By assumption, $b(az+cx-b)+c(bx+ay-c)-a(cy+bz-a)=0$, i.e. $2bcx+a^2-b^2-c^2=0$, we get $x=\frac{b^2+c^2-a^2}{2bc}$. For the similar reason, $y=\frac{a^2+c^2-b^2}{2ac}$ and $z=\frac{a^2+b^2-c^2}{2ab}$.

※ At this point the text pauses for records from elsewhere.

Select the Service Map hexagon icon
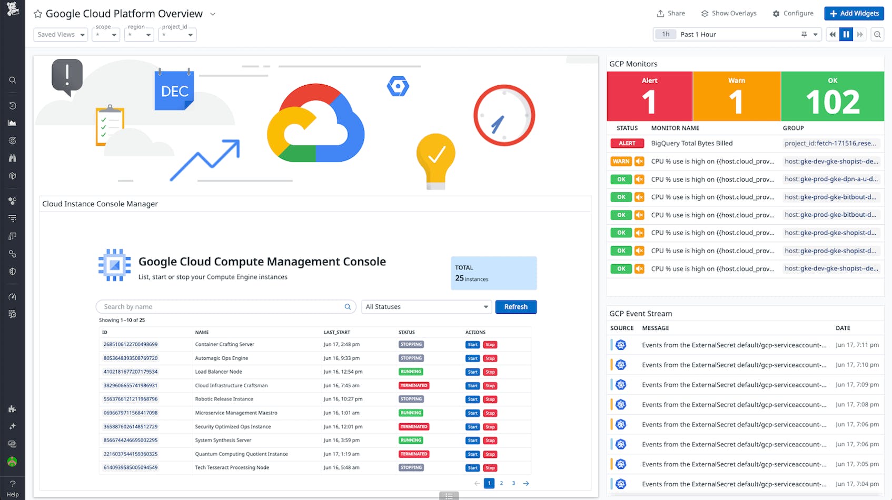Image resolution: width=892 pixels, height=500 pixels. 13,201
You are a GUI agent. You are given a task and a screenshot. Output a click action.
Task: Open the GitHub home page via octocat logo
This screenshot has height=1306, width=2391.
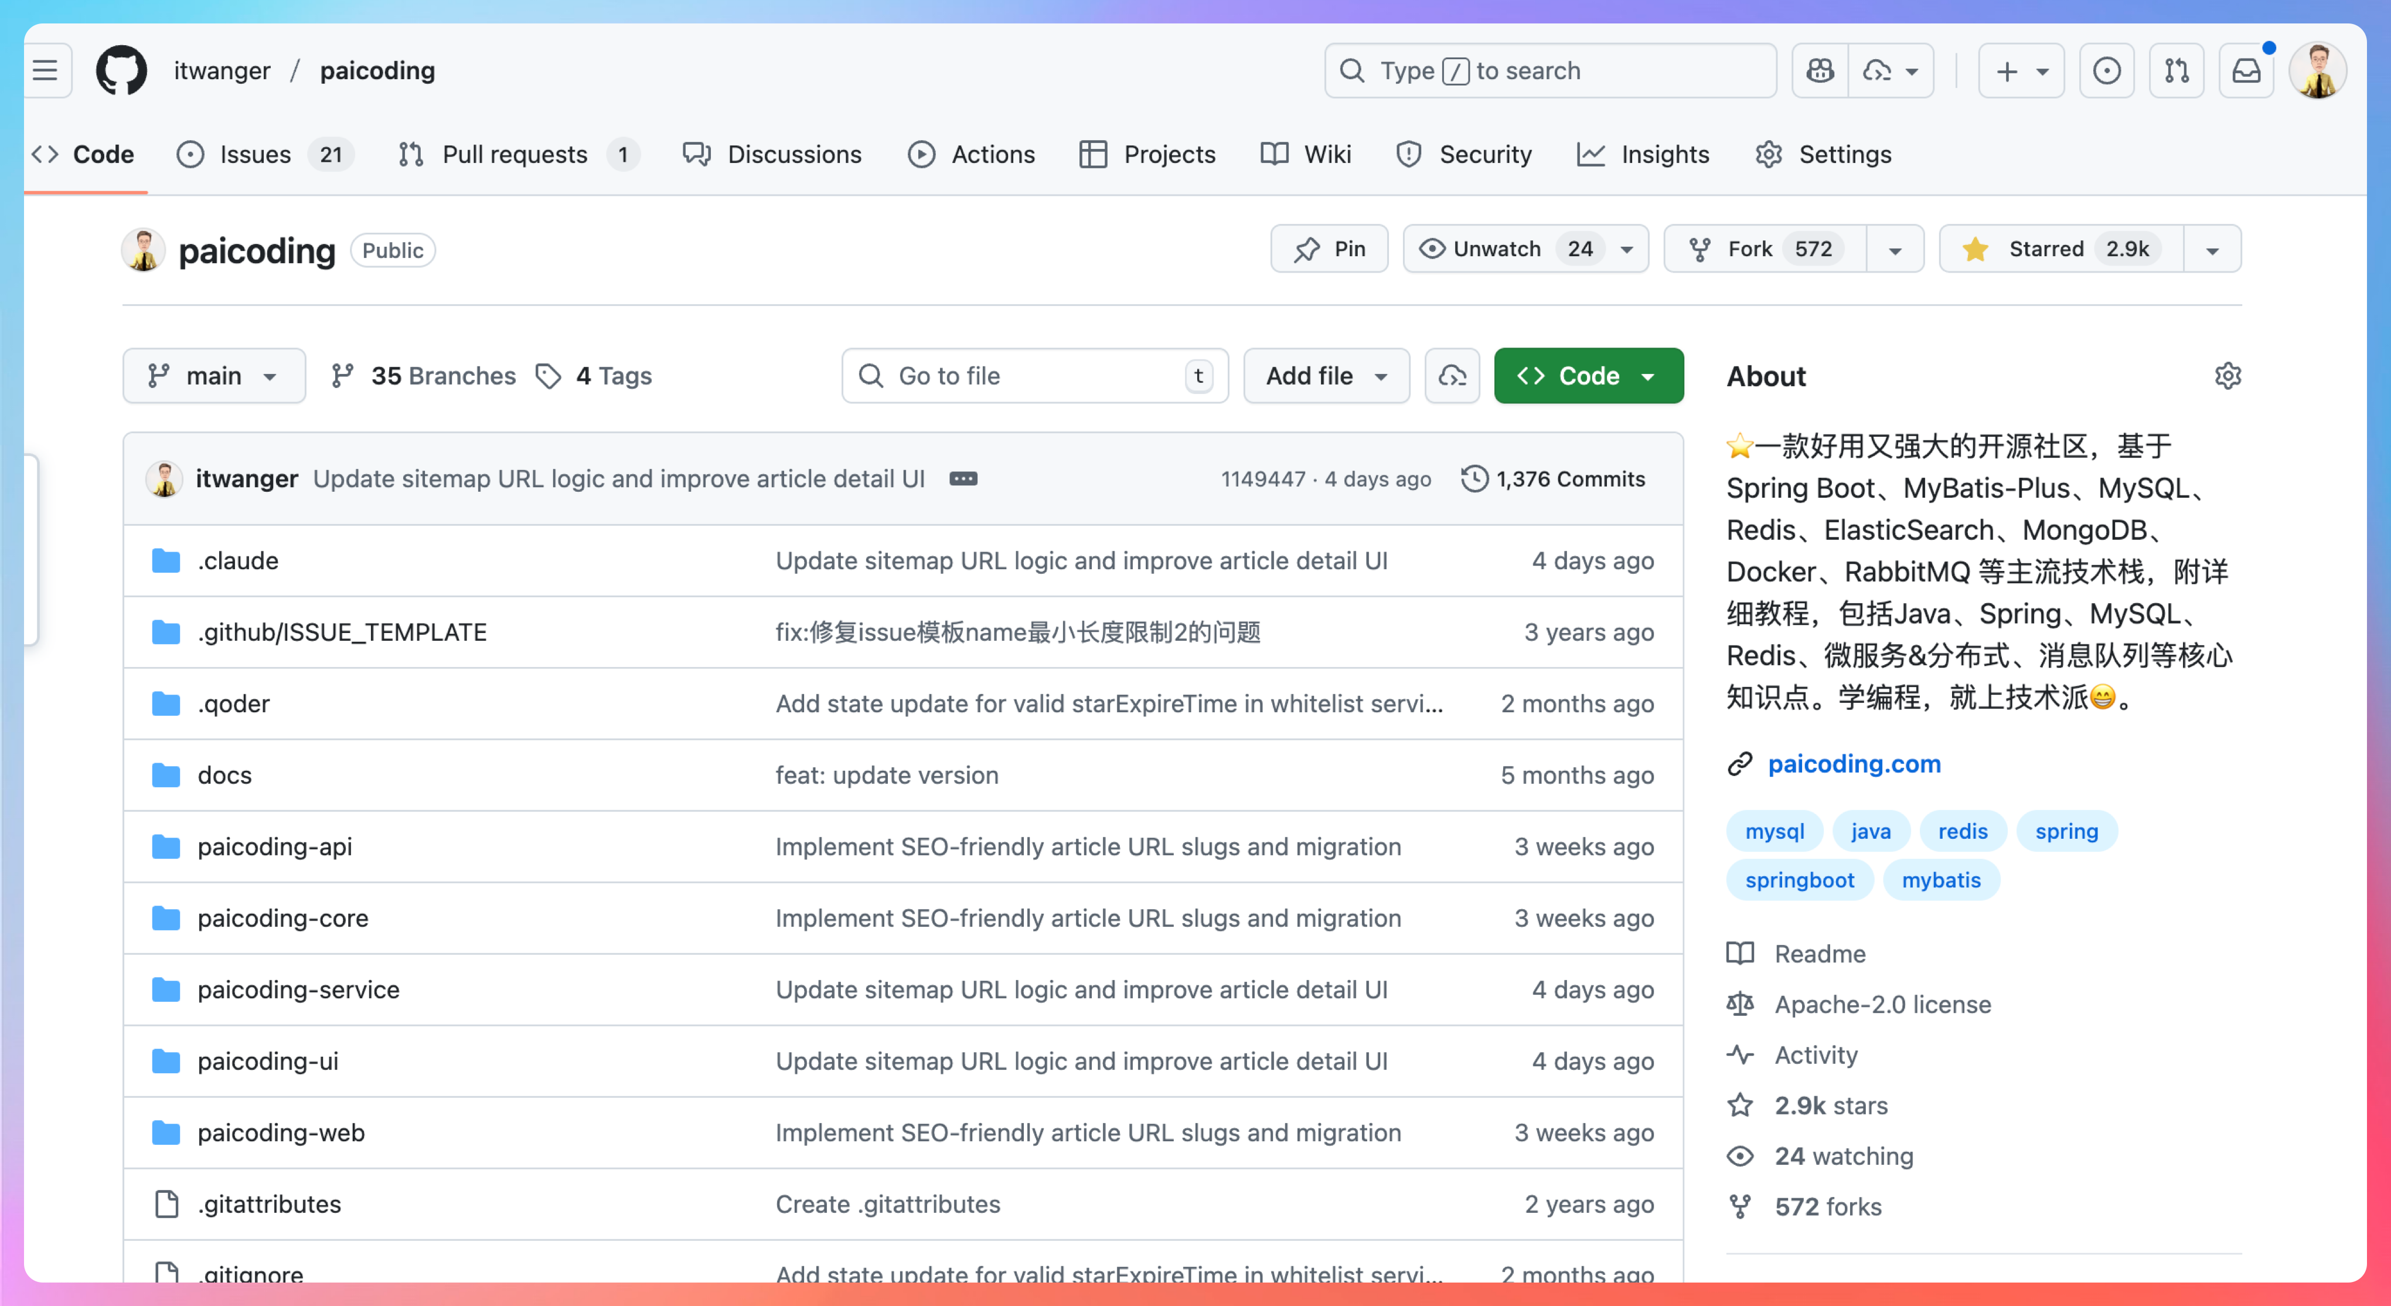[121, 70]
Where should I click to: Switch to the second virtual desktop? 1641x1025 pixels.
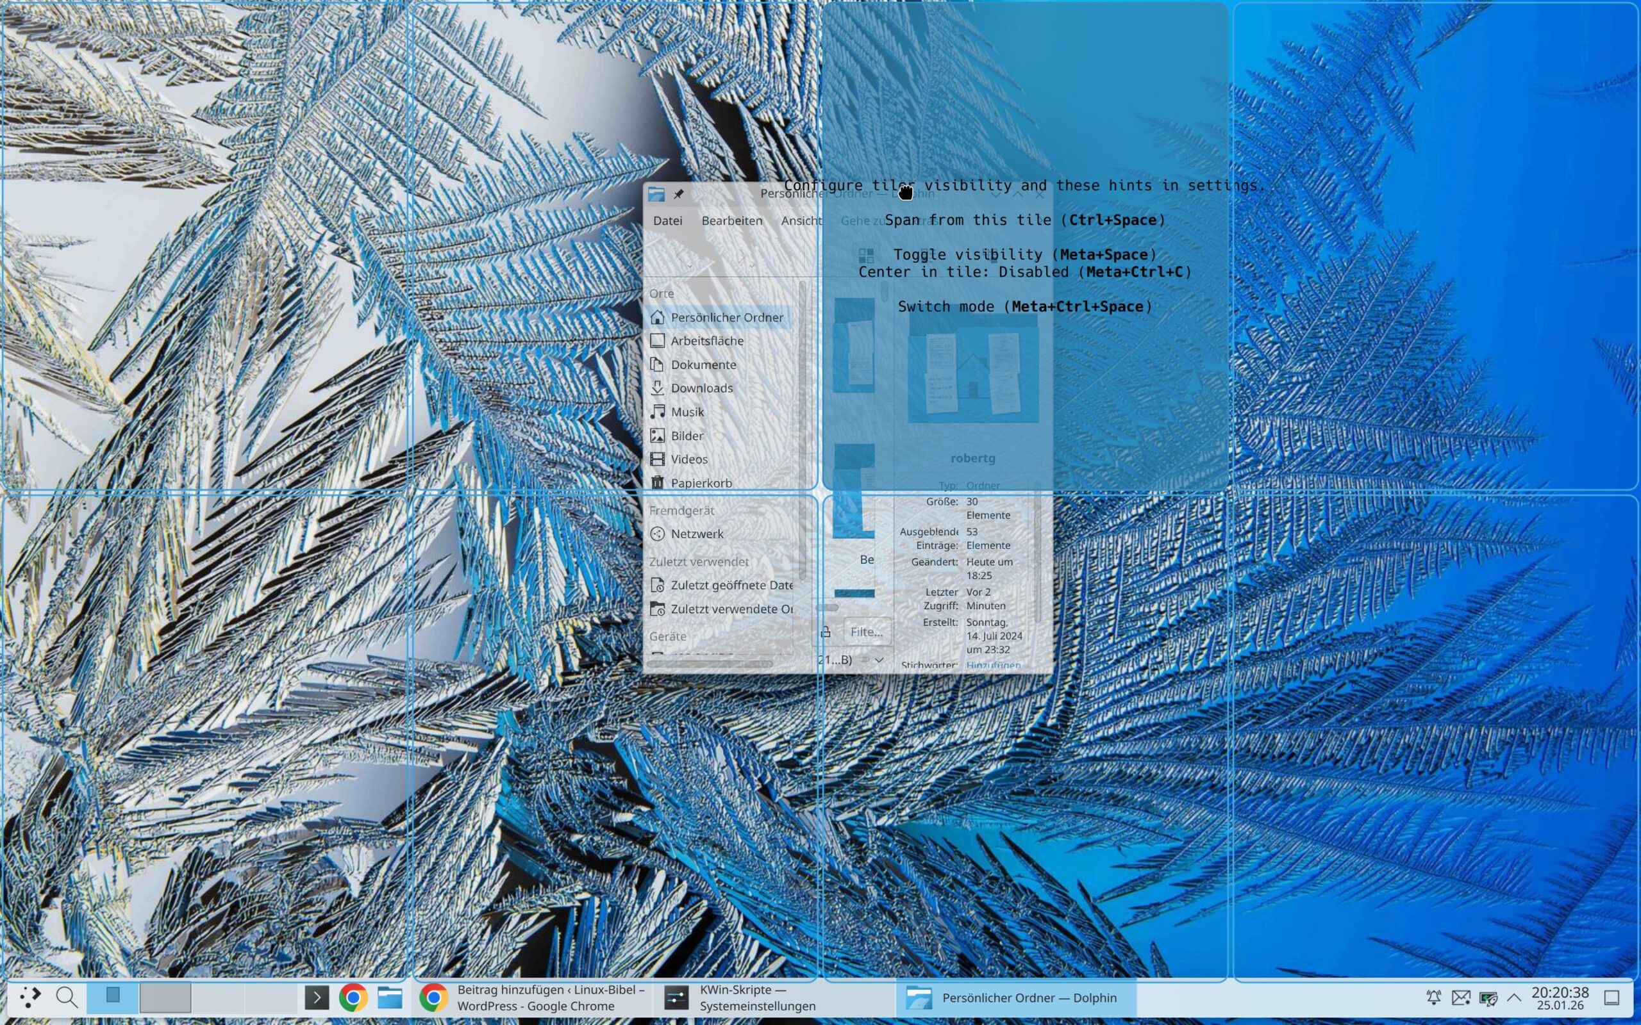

Since $a$, $b$, $c$, $x$, $y$, $z$ are positive, by the above three expressions, we know $b^2+c^2>a^2$, $a^2+c^2>b^2$ and $a^2+b^2>c^2$. Thus there is an acute triangle $ABC$ with the lengths of its sides $a$, $b$, $c$. So $x=\cos A$, $y=\cos B$ and $z=\cos C$. The problem is now changed to finding the minimum value of the function $$f(\cos A,\cos B,\cos C)=\frac{{\cos }^{2}A}{1+\cos A}+\frac{{\cos }^{2}B}{1+\cos B}+\frac{{\cos }^{2}C}{1+\cos C}$$ Set $u=\cot A$, $v=\cot B$, $w=\cot C$, then $u,v,w\in {\mathbb{R}}^{+}$, $uv+vw+wu=1$, $u^2+1=(u+v)(u+w)$, $v^2+1=(u+v)(v+w)$ and $w^2+1=(u+w)(v+w)$. $$\begin{array}{rl}\text{We get}\frac{{\cos }^{2}A}{1+\cos A}& =\frac{\frac{u^2}{u^2+1}}{1+\frac{u}{\sqrt{u^2+1}}}=\frac{u^2}{\sqrt{u^2+1}(\sqrt{u^2+1}+u)}\\ & =\frac{u^2(\sqrt{u^2+1}-u)}{\sqrt{u^2+1}}=u^2-\frac{u^3}{\sqrt{u^2+1}}\end{array}$$ $$\begin{array}{rl}& =u^2-\frac{u^3}{\sqrt{(u+v)(u+w)}}\\ & \ge u^2-\frac{u^3}{2}\left(\frac{1}{u+v}+\frac{1}{u+w}\right).\end{array}$$ By a similar argument, $\frac{{\cos }^{2}B}{1+\cos B}\ge v^2-\frac{v^3}{2}\left(\frac{1}{u+v}+\frac{1}{v+w}\right)$ and $\frac{{\cos }^{2}C}{1+\cos C}\ge w^2-\frac{w^3}{2}\left(\frac{1}{u+w}+\frac{1}{v+w}\right).$ \begin{aligned} \text{Hence}\quad f &\ge u^2 + v^2 + w^2 - \frac{1}{2} \left( \frac{u^3 + v^3}{u+v} + \frac{w^3 + v^3}{w+v} + \frac{u^3 + w^3}{u+w} \right) \\ &= u^2 + v^2 + w^2 - \frac{1}{2} \left[ (u^2 - uv + v^2) \\ & \qquad + (v^2 - vw + w^2) + (u^2 - uw^2 + w^2) \right] \\ &= \frac{1}{2} (uv + vw + uw) = \frac{1}{2}, \end{aligned} the equality sign is valid if and only if $u=v=w$, i.e. $a=b=c$, $x=y=z=\frac{1}{2}$, so $[f(x,y,z){]}_{\min }=\frac{1}{2}$.